SELECTED EXTRACT →
* * * * * * *
One of the sources of philosophical confusion in talking about self-continuity [e.g., "I'm not the same person I used to be"] is that selfhood and personhood are not quite the same thing. And both are ambiguous (though “personhood” more so). They both incorporate subjective and objective criteria, “internal” and “external” criteria; but the idea of the self nevertheless relates to one’s subjectivity more closely than the idea of the “person” does. For the self is just one’s sense of self, one’s self-consciousness. Consider someone who undergoes electroshock therapy that erases his memories and changes his personality. Because he doesn’t recognize himself in “his” past, we are willing to say that he now has, or is, a different self than before. He has a new self-identity. But is he a different “person”? From one perspective, yes: there are major psychological discontinuities between his past and his present. He has changed; “he’s a different person,” as we colloquially say of someone who acts very differently than he used to. But from another perspective, the answer is no: there are physical continuities and even some mental continuities between his past and his present. So we say, for example, that Robert Pirsig (the author of Zen and the Art of Motorcycle Maintenance) experienced electroshock therapy and drastically changed as a result of it; i.e., it is one person who was depressed, then had electroshock therapy, then emerged very different from before. Pirsig, however, would deny that he is the same person as before the therapy—he even gives the latter a different name, “Phaedrus”—because, from the “inside” (of his consciousness), they seem to have nothing in common. They’re different people. From the “outside,” though, we see his physical continuity and so forth, and we judge that he and Phaedrus are one person whose peculiar psychological history has split him up, “for himself,” into two people, or rather two selves, two identities.
The basic meaninglessness of the idea of a person, or rather of “personal identity,” is responsible for many philosophical headaches. Consider a thought-experiment from Derek Parfit. Suppose a teleporter works by disintegrating your original body and reconstituting it in exactly the same form in another location. Your copy is identical to you in every respect, shares your memories, your personality, the precise configuration of the cells in your body, etc. What happens, then, is simply that you step into the teleporter and suddenly appear in a different location. As far as you’re concerned, it is you who appears, not just a copy of you, because you remember being in the teleporter a moment ago. But imagine that one day the machine doesn’t work as it’s supposed to: instead of disintegrating and appearing in a new location, you remain standing in the teleporter. A moment later you see on a video screen a copy of you at the new location, where “you” have been teleported. But this time, obviously, it isn’t you; you are still standing in the machine. It’s just a copy of you. On the other hand, as far as the copy is concerned, he is you: he remembers being you, etc. For him, nothing has changed from previous teleporting experiences. So it seems that, in a sense, there are now two of you. But that’s odd, even nonsensical. It’s also odd that intuitively we seem to think that when the teleporter was working properly it was you who appeared in the new location, whereas later it was only a clone of you. In both cases, after all, what happened is just that a copy was made of you and transported somewhere else.
* * * * * * *
RECORDS SHOWN →
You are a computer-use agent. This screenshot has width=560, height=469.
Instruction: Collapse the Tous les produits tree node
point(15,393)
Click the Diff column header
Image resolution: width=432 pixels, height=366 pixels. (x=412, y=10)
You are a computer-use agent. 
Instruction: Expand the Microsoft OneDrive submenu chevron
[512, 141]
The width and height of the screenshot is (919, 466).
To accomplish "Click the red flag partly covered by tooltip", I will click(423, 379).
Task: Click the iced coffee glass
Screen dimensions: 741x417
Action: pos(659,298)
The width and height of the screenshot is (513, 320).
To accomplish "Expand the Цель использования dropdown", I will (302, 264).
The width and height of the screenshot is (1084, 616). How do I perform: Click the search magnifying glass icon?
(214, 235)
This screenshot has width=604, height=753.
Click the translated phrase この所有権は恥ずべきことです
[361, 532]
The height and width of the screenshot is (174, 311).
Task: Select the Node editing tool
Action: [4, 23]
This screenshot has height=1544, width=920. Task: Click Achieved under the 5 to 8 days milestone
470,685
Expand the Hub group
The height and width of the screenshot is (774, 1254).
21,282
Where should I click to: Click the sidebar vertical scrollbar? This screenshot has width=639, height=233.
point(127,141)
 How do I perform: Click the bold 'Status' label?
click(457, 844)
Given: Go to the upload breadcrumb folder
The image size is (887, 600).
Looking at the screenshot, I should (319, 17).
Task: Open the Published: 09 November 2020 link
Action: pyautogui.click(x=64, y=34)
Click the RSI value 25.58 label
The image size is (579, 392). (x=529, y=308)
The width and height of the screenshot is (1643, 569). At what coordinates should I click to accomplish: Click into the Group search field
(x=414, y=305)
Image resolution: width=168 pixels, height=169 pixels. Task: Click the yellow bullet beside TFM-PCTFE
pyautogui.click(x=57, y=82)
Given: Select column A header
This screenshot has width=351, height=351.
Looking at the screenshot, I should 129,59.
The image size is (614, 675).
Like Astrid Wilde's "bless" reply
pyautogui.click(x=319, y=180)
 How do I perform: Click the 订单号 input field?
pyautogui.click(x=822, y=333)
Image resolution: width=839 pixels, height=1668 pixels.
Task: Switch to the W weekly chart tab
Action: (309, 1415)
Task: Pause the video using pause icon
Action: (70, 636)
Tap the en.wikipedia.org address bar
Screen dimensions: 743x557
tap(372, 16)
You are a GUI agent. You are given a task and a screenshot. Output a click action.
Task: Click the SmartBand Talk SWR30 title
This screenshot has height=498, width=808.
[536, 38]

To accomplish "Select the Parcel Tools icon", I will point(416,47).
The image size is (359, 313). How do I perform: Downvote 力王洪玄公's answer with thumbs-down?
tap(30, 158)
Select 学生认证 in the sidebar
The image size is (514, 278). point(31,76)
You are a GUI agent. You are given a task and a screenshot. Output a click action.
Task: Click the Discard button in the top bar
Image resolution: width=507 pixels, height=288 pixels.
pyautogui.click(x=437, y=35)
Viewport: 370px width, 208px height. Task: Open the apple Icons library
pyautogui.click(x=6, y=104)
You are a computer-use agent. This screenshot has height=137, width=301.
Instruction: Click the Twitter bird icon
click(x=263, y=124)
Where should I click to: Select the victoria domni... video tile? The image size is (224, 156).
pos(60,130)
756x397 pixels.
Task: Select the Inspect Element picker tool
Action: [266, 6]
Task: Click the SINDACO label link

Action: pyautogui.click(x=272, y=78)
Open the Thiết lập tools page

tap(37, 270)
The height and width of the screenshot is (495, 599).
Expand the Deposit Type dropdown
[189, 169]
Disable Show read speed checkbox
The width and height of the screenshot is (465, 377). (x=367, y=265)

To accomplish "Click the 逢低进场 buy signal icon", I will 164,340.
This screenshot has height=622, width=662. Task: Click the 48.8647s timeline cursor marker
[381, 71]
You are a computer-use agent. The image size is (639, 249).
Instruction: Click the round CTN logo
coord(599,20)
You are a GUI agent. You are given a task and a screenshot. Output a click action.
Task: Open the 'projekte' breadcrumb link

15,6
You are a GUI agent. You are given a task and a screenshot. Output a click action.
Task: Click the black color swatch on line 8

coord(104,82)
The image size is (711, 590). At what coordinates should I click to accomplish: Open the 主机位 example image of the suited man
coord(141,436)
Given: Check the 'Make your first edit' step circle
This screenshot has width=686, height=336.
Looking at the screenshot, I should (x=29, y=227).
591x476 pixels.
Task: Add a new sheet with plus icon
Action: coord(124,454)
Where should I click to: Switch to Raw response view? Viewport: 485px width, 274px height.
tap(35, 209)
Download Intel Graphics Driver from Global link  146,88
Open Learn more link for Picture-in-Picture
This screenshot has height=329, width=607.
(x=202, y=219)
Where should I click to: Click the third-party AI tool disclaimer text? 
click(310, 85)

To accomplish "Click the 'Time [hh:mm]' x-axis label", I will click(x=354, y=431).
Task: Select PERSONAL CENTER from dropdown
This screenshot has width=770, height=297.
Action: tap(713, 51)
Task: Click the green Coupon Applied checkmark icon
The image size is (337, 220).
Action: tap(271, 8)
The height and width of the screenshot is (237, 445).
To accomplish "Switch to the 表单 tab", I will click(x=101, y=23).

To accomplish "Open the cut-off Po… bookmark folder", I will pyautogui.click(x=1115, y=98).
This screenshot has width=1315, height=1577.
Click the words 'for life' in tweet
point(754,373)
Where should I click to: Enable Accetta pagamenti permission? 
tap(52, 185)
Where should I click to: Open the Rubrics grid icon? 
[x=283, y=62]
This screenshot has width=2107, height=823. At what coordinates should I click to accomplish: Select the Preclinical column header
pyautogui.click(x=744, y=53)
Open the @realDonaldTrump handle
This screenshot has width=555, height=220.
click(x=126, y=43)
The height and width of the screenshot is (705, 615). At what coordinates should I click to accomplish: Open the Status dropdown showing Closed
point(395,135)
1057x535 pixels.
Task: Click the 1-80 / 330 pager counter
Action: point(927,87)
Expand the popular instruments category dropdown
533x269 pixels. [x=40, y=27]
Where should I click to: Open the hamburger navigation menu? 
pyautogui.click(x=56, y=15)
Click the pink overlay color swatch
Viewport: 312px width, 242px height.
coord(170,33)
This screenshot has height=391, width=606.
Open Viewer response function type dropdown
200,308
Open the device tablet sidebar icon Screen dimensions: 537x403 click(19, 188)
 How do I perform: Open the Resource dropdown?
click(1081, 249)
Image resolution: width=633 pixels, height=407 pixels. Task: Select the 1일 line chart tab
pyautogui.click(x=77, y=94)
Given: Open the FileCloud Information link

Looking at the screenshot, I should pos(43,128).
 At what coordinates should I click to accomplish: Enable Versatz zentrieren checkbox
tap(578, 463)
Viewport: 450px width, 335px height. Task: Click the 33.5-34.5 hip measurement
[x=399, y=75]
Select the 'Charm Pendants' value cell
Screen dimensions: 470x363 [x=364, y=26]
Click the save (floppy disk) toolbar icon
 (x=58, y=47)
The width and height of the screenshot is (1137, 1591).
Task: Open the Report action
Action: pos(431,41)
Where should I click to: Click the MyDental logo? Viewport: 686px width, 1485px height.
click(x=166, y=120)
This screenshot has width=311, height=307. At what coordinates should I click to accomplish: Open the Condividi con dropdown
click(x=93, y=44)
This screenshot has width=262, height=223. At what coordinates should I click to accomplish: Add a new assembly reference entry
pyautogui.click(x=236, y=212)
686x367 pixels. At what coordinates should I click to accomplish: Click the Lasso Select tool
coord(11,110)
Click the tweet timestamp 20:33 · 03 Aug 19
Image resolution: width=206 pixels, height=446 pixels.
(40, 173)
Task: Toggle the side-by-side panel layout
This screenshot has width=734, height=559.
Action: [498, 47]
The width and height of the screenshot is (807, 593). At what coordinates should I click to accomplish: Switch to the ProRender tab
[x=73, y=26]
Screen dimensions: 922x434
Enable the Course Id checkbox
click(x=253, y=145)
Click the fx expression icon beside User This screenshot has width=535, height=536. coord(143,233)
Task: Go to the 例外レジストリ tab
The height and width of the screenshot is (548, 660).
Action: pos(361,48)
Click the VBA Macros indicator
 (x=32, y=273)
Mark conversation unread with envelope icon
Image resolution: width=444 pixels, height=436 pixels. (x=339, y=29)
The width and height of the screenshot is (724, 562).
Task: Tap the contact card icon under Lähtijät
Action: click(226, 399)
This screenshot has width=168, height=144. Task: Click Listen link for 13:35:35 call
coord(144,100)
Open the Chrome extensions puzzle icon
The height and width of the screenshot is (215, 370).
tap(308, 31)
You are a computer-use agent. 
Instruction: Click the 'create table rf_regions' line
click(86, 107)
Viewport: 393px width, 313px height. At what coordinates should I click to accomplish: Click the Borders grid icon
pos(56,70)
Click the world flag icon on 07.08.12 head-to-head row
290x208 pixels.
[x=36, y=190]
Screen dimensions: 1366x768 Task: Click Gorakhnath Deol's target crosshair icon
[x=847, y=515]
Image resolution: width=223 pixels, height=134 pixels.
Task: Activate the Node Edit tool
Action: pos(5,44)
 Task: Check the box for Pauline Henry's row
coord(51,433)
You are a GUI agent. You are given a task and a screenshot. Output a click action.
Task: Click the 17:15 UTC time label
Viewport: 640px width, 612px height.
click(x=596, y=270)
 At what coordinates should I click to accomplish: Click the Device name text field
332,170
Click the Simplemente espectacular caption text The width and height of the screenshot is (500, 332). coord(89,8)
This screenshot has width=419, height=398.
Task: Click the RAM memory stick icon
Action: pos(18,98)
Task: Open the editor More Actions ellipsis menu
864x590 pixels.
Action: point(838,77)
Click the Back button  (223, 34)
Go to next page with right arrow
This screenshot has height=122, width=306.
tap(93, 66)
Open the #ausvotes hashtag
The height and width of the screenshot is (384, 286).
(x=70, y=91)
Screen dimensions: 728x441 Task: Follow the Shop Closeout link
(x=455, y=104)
* * * * * * *
TASKS FOR THIS EXERCISE →
- 1) Please list the things that, in the personal identity passage, your teleported copy is said to share with you.
- 2) Render this sentence from the personal identity passage in Spanish: "The basic meaninglessness of the idea of a person, or rather of “personal identity,” is responsible for many philosophical headaches."
- 3) In the personal identity passage, how does the teleporter in Derek Parfit's thought-experiment work?

SOLVED PROBLEMS →
- 1)
- Your memories
- Your personality
- The precise configuration of the cells in your body

- 2) La falta básica de sentido de la idea de persona, o más bien de la «identidad personal», es responsable de muchos quebraderos de cabeza filosóficos.

- 3) It disintegrates your original body and reconstitutes it in exactly the same form in another location.